Details on results (F1)

SEX RATIOS
Sex ratios at first litter check and on day 21 post partum were unaffected by treatment with the test item. The proportion of males at first litter check was 44, 52, 49 and 50 % in order of ascending dose level. The statistical significance noted in group 2 was due to the variation noted in the vehicle control. On day 21 post partum the proportion of males was 50, 51, 51 and 49 %, respectively.

Effect levels (F1)

Dose descriptor:
NOEL
Generation:
F1
Effect level:
500 mg/kg bw/day (nominal)
Based on:
test mat.
Sex:
male/female
Remarks on result:
not determinable due to absence of adverse toxic effects

Target system / organ toxicity (F1)

Critical effects observed:
no

Overall reproductive toxicity

Reproductive effects observed:
no

Applicant's summary and conclusion

Conclusions:
NOAEL (male and female): 20 mg/kg bw/day, toxicity
NOAEL (male and female): 500 mg/kg bw/day, reproductive performance
Executive summary:

The purpose of the study was to provide general information concerning the effects of test item on reproductive function as assessed by gonadal function, estrous cycles, mating behavior, conception, gestation, parturition, lactation, weaning, and the growth and development of the off-spring. The study also provides information about the effects on neonatal morbidity, mortality and development. The substance was administered orally, by gavage, once daily to males for a 70-day prepairing period, during the pairing period and until the last litter had reached day 4 post partum. Females received the test item during a 14-day prepairing period and also during the pairing, gestation and lactation periods. The following dose levels were applied: 0, 20, 100 and 500 mg/kg body weight/day.

At 500 mg/kg body weight day, treatment resulted in reduced food consumption and body weight gain in parental animals and in reduced body weight gain of F1 pups during lactation. In parental animals macroscopic kidney changes as well as increased absolute and relative kidney weights were noted. Histopathological examination revealed chronic tubular renal lesions in males and females and increased incidences of pelvic dilatation of slight to moderate severity in males. In some males slight adaptive centrilobular hepatocellular hypertrophy of no adverse character, correlating with enlarged livers seen at necropsy, was observed. In the epididymides, an increased incidence of perivascular lymphocytic infiltration, possibly in relation with the inflammatory changes seen in the kidneys, was present. At 100 mg/kg body weight day, treatment resulted in increased incidences of less severe lesions in the kidneys in both sexes, in males, increased incidences of pelvic dilatation of slight to moderate severity and decreased incidences of tubular hyaline change- a male rat-specific phenomenon-, possibly secondary to the chronic renal changes were observed in some males. Slight adaptive centrilobular hepatocellular hypertrophy of no adverse character, correlating with enlarged livers seen at necropsy, was observed in some males.

Discussion and conclusion

A NOAEL for parental animals was established at 20 mg/kg body weigh/day; a NOAEL for reproductive perfromance was established at 500 mg/kg body weigh/day.

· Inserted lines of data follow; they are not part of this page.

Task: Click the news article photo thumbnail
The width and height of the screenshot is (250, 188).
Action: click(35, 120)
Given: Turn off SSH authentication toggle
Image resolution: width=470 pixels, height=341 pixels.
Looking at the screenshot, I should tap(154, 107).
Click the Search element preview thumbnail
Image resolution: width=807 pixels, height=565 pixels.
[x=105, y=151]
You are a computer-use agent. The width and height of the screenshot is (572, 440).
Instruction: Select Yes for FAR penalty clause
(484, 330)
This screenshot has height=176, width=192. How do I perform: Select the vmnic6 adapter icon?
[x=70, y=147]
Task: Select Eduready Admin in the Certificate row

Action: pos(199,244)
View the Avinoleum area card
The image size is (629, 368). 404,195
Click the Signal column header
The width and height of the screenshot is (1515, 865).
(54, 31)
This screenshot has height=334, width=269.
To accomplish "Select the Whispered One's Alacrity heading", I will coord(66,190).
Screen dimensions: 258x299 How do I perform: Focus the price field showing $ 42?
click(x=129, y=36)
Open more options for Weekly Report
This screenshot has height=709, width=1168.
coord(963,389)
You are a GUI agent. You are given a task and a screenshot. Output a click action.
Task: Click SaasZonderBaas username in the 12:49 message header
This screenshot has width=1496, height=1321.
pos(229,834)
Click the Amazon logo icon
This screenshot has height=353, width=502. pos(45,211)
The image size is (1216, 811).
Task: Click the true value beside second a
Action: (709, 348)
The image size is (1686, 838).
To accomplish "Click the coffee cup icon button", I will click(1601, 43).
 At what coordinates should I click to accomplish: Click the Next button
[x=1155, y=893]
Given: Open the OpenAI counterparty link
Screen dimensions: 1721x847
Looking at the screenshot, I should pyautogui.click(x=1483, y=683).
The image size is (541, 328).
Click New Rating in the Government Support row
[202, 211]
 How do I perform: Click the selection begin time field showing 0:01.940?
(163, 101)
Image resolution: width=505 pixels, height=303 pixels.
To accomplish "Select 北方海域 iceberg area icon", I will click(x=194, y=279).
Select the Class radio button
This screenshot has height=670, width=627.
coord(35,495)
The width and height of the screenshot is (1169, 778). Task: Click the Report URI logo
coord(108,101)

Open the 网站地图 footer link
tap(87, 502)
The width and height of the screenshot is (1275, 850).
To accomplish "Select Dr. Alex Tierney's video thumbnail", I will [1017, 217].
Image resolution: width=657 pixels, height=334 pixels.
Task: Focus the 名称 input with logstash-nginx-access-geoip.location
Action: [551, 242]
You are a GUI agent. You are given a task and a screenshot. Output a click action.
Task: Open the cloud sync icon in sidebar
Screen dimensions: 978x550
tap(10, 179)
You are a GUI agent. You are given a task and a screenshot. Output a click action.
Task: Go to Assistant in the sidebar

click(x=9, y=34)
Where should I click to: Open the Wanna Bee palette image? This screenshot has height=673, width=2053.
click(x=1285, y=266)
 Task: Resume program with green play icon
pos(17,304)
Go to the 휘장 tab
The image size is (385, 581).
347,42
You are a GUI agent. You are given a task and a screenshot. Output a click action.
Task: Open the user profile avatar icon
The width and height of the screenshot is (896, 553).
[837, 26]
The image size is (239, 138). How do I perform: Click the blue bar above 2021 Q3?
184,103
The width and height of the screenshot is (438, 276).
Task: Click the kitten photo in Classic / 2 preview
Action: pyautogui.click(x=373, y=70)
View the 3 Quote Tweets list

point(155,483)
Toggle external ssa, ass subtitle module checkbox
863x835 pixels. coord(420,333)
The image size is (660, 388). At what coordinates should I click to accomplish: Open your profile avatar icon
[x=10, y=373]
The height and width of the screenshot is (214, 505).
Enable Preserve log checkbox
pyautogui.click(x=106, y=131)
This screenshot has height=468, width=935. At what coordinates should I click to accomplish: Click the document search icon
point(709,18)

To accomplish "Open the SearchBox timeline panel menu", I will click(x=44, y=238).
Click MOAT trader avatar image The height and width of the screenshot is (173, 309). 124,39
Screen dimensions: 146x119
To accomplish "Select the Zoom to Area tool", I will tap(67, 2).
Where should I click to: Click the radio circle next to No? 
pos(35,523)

Although in the study report a NOAEL of 20 mg/kg body weigh/day was also indicate for pups, it is not reflected by the results description. In the cases of pups, the only effect recorded was the reduced mean of pup weight gain in group dosed at 500 mg/kg bw/day (43.8 g on day 21 postpartum compared with 47.2 g in the vehicle control). Mean pup weight development in groups dosed at 20 and 100 mg/kg bw/day was unaffected by treatment with the test item. Considering the absence of any other effect at the highest tested dose and taken into consideration that the pups belonging to the other two doses groups did not show any test item related effect, it can be stated that the No Observed Effect Level for pup is 100 mg/kg bw.